Wednesday, March 25, 2020

#MOC19 - Isolation and the Writer


If you think of yourself as a writer, you probably think that this time of pandemics and quarantine is just the thing you need to start that novel or maybe finish. Writers are moving into a period of unprecedented history. Writers know the value of their time and the space they need to write. The rest of the world - is anxious. Socializing and being connected to people is a part of our jobs, our friend groups, and family. As people begin to rethink their lives around this outbreak of flu, social distancing and selecting to live a quiet, remote life for a few weeks (forced or not), will be a difficult proposition for the people around you. In our culture, we have used isolation as punishment. Leaving people out or creating a cancel culture is considered terrible social terms to live in. People who violate the terms of Twitter are put in Twitter jail or Facebook prison for a period of time. This is all social isolation. We don't value sitting and reading a book for three hours (because no one really has the time anymore). In the book How to Disappear: Notes on invisibility in a time of transparency, Akikko Busch so aptly discusses visibility and invisibility in the world. It is a brilliant discussion of why being invisible is just as important and relevant as being visible digitally and physically.  "It has become routine to assume that the rewards of life are public and that our lives can be measured by how we are seen rather than what we do." This visibility that makes us public isn't just a physical space, but a technological presence of posting our food pictures, sharing social gatherings, and posts about travel. But that is changing and writers are good ambassadors to help people understand the value of reading a book that will change their perspective, share the value of working on something (anything) uninterrupted for a long time. 

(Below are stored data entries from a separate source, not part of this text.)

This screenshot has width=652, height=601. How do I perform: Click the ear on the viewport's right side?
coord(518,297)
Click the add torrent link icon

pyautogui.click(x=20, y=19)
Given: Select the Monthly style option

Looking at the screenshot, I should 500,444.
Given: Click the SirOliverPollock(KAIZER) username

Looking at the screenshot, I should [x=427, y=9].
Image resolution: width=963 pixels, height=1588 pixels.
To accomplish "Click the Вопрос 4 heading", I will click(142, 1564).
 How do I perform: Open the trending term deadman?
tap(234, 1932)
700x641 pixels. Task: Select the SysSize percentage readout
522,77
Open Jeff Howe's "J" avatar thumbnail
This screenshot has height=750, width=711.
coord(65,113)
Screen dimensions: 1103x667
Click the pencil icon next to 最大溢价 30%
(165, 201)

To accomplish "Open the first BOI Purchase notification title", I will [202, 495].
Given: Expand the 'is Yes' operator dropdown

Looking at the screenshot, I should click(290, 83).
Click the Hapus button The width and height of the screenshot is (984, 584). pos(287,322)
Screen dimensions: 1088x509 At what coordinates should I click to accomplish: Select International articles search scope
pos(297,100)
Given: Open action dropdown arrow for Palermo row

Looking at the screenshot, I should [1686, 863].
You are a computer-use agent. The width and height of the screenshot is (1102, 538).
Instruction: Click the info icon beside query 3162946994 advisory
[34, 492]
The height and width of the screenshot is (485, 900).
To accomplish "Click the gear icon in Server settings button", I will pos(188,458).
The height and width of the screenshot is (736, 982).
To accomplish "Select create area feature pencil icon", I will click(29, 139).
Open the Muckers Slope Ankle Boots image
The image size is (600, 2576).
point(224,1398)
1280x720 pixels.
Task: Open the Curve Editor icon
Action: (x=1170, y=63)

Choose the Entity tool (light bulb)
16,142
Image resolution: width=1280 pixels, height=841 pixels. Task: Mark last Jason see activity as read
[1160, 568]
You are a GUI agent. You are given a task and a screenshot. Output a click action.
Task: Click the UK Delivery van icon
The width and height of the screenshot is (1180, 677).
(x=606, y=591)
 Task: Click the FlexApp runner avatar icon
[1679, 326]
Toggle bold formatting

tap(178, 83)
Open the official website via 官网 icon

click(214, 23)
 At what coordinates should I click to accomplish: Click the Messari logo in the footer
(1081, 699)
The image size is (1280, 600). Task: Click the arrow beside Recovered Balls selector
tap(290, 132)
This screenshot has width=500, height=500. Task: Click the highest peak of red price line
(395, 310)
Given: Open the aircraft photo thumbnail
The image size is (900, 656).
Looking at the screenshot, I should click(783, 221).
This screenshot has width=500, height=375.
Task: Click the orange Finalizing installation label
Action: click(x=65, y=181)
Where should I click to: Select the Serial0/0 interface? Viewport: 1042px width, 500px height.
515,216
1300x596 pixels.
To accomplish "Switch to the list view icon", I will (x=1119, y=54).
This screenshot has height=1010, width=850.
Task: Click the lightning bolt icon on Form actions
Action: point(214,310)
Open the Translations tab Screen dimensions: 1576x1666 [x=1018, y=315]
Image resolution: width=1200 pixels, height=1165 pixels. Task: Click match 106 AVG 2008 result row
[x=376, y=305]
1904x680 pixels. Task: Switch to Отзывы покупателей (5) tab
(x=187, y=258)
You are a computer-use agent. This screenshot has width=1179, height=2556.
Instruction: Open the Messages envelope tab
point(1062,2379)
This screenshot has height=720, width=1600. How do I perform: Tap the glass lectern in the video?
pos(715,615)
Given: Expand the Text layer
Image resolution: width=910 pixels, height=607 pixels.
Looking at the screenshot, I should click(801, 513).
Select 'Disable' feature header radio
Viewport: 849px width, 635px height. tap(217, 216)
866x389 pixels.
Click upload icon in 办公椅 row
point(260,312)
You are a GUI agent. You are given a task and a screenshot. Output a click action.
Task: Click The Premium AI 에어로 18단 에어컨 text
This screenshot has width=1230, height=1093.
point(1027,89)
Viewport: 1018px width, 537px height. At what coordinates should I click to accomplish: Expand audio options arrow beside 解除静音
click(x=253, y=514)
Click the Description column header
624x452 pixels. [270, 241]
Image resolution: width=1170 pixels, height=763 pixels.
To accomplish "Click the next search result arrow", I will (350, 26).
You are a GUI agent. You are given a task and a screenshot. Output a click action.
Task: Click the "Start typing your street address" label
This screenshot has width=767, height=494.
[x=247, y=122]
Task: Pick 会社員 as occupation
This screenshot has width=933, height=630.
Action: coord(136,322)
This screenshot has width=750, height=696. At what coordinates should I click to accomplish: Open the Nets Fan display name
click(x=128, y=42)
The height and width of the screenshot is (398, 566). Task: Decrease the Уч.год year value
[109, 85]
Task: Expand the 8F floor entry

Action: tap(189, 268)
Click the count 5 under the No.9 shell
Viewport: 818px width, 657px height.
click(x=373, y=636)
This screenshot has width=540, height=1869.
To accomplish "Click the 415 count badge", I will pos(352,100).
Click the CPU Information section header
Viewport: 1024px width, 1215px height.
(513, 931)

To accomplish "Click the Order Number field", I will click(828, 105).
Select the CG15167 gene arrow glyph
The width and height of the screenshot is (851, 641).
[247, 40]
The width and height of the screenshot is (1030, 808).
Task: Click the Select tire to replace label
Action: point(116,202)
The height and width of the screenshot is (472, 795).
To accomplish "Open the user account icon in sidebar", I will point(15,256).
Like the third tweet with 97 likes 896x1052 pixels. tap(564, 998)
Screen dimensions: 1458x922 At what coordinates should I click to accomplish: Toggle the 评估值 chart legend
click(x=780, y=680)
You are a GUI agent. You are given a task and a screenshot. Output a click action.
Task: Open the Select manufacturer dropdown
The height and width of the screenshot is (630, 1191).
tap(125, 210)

Fiction, poetry, and storytelling are fostering an understanding of imaginary inter-relationships in our imagination. We know that we can be deeply moved and changed by watching a good movie or reading a book we really are excited about. Sometimes, those stories are meant to change us, and sometimes they do it slowly, without an immediate impact. Busch talks about the value of imaginative conversations, ways we talk to ourselves as a way to practice speaking at an interview, discussing relationships, or just trying out a new idea. "We can have simulated discussions with real people who are not in the room. We can be deeply affected by fiction we've read. Something that is not real can have a real impact and foster a real emotion reaction." In terms of your imagination and your ability to think and interact - these isolated practice sessions are just as important to your brain and your ability to see the world. 

Writer may feel better about thinking in terms of life as an invisible playground. They may even have a massive set of skills for this kind of interaction. Writers can manipulate and change scenes and find the moment things are relevant, important, and new. They can practice (in their minds) scene that change over and over again until they find the optimal vision that will draw out emotion and change the way people see the world. Do you have that power? I do, and I use it ALL the time. Anyone who says they have their best ideas in the shower are practicing this power in the known isolation of the shower.  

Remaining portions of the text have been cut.